On July 2, 2010, Tokyopop announced it had acquired a title license for Aion's release in North America at Anime Expo with a first volume release set at January 8, 2011. Tokyopop released three volumes total before closing its North American publishing division in April 2011. After Tokyopop lost the rights, Viz Media re-published the series digitally under their Viz Selects line.

==Reception==

Reviews on the manga were mixed, overall Anime News Network gave the first two volumes a C rating while ANN praised the story's "fantastical mix-and-match of ideas" and "Lively conversation and psychological gamesmanship in the later chapters" however, it was also seen to have plain artwork and too many subplots. The second volume also was said to focus too much on secondary characters with no plot advancement. Newsarama called the artwork of the series so far "definitely appealing" and states it has great deal of potential with occasionally quite creative angles. Newsarama also goes on to say that the relationship is left unexplained between the two main characters and although the questions being put forward are intriguing they are not really suspenseful and that sort of slow build between the two main characters can sometimes make it difficult to judge a series solely by its first volume. The Manga Critic did a short take on the first volume calling it "maudlin, nonsensical, and boring" with bad artwork the bottom line being that the story is both predictable and emotionally flat, making it a tough sell for all but the most ardent Chibi Vampire fans.

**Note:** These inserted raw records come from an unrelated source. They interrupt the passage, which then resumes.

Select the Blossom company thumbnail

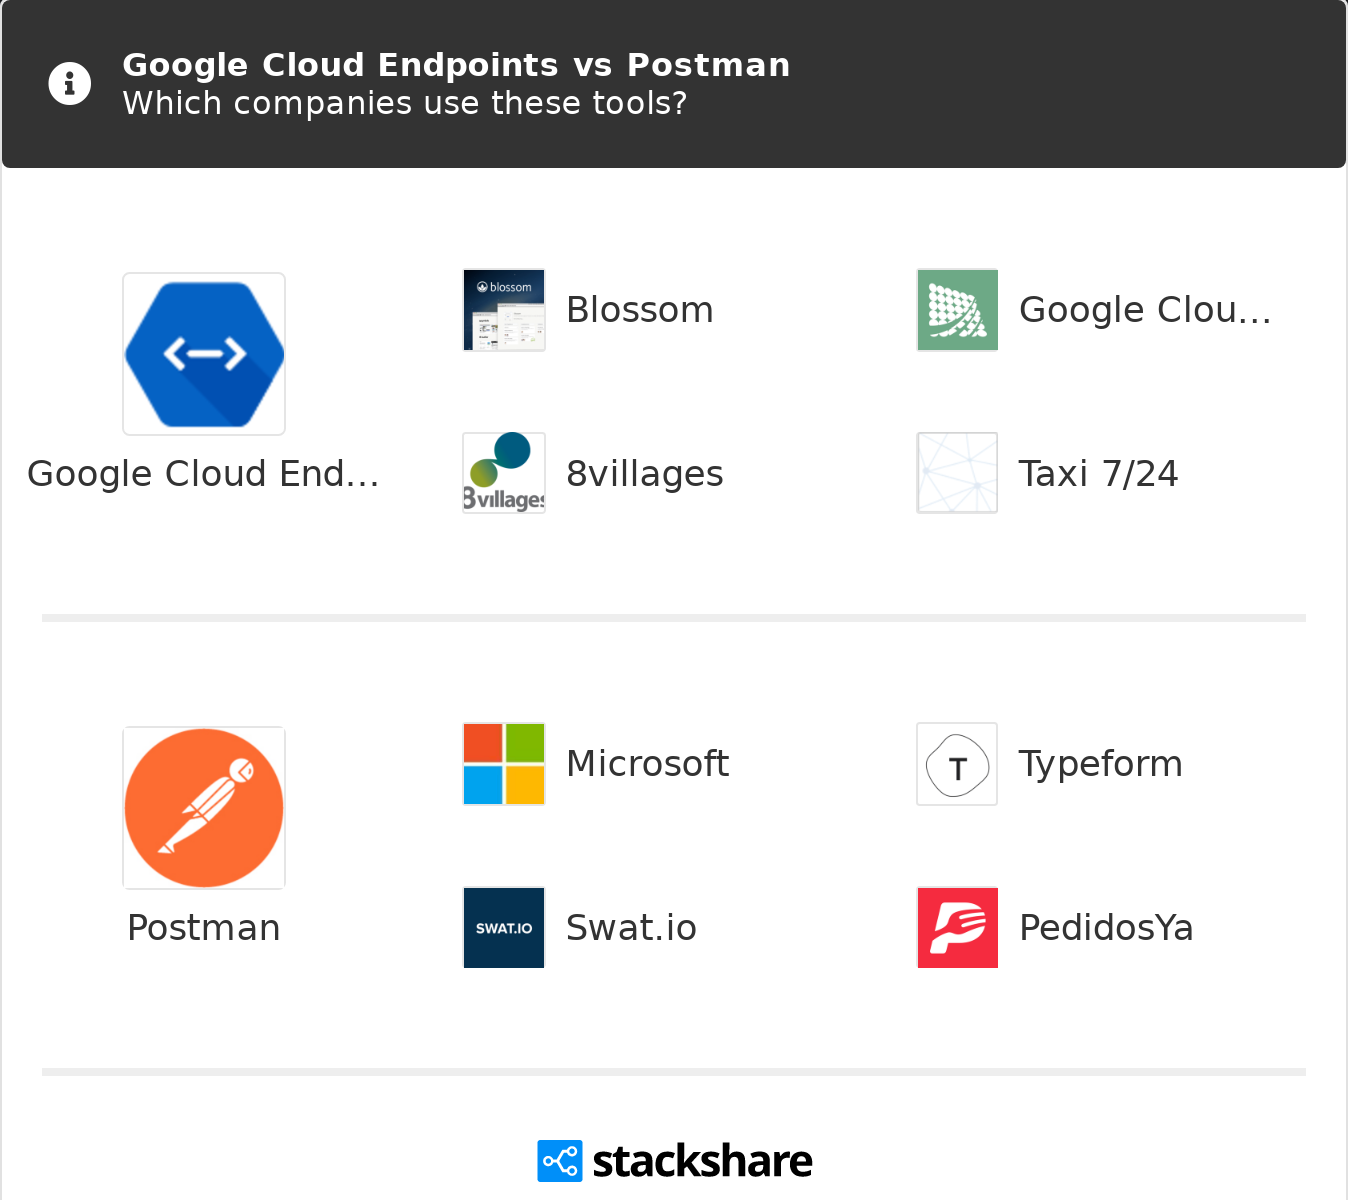pos(504,310)
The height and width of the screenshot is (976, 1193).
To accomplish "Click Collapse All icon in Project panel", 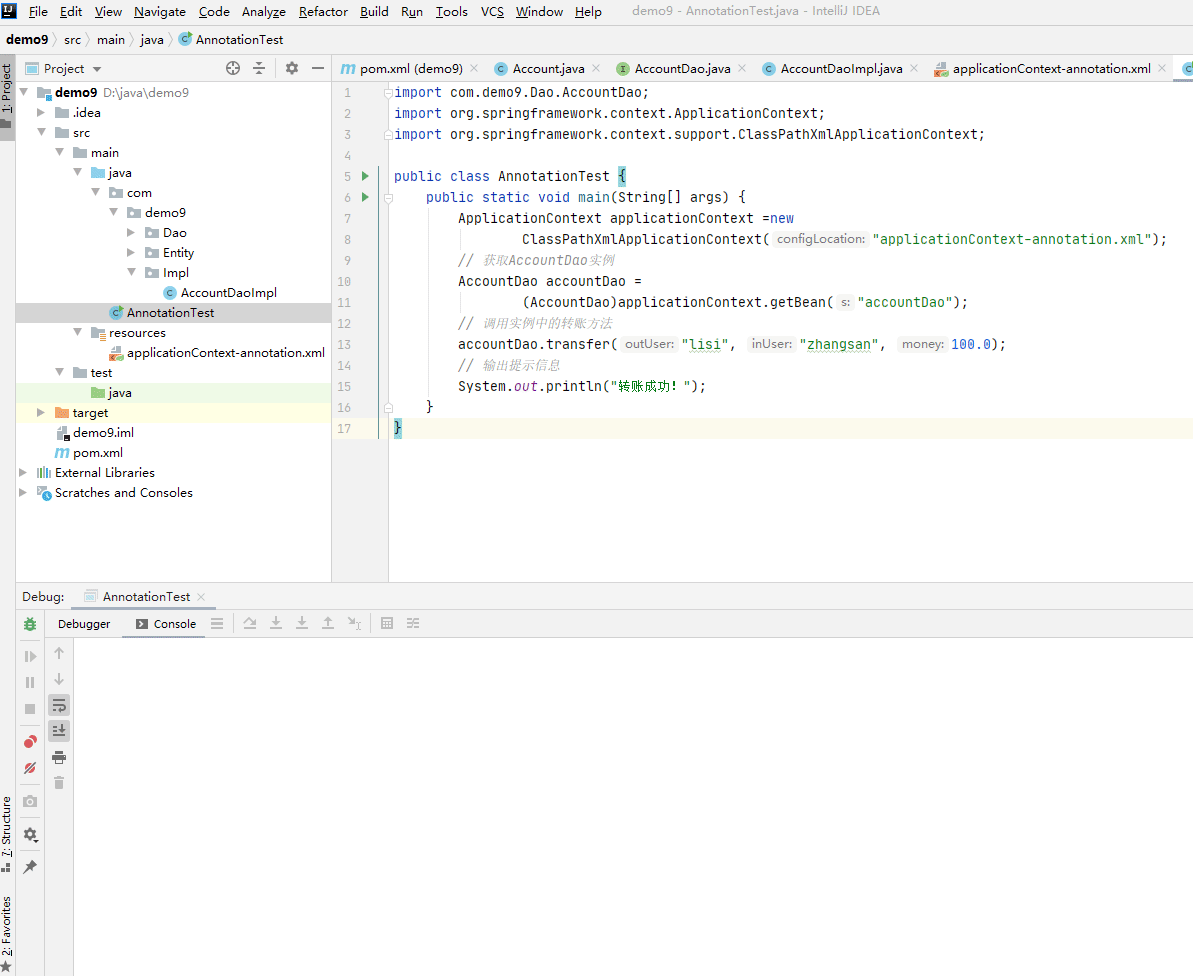I will [x=259, y=68].
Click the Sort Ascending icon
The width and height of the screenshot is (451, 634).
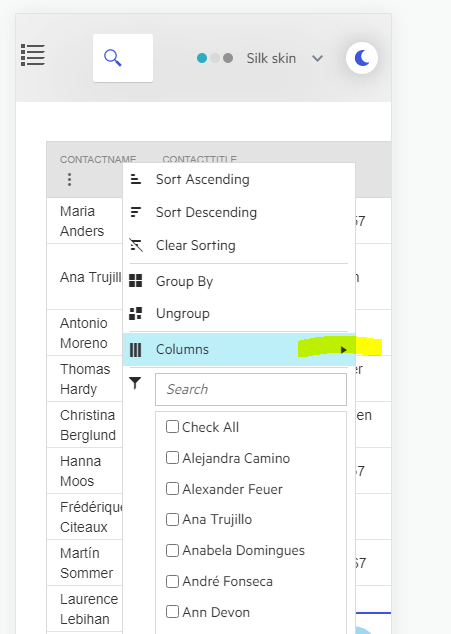(136, 179)
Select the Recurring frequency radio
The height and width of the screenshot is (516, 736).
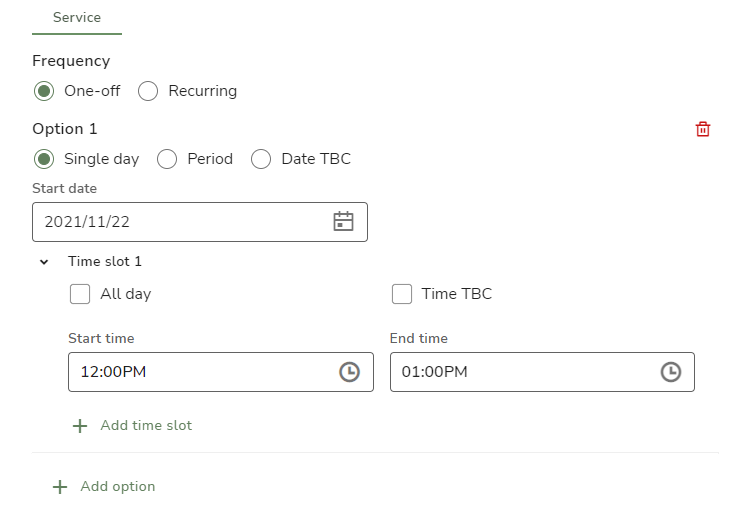tap(148, 91)
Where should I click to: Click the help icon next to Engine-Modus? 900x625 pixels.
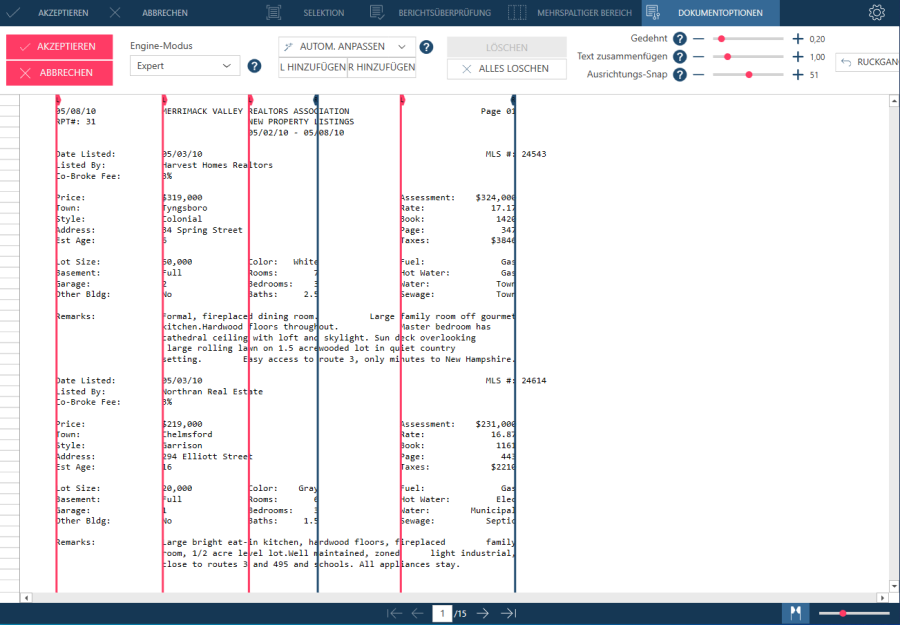tap(254, 66)
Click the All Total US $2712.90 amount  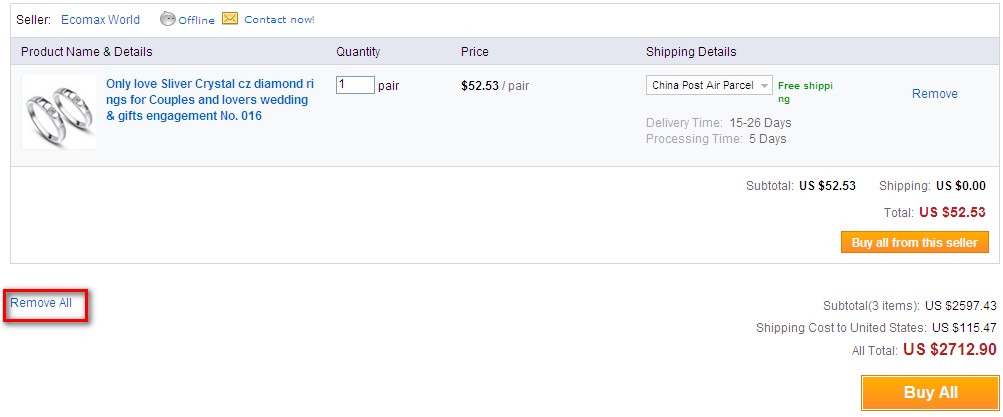tap(949, 349)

Sequential Tart gave the first two volumes both a grade of 7, saying that the first book was a solid set up for the series and has a lot of possibilities on where it can go, the review goes on to say that the plot has a serious flaw in having Tatsuya's parents and aunt and uncle out of the picture fast to get him and Seine living together in the same house. The second volume had more mixed feelings with the focus on Seine and learning more about her background and relationships being good but the fan service at the start of the volume being questioned.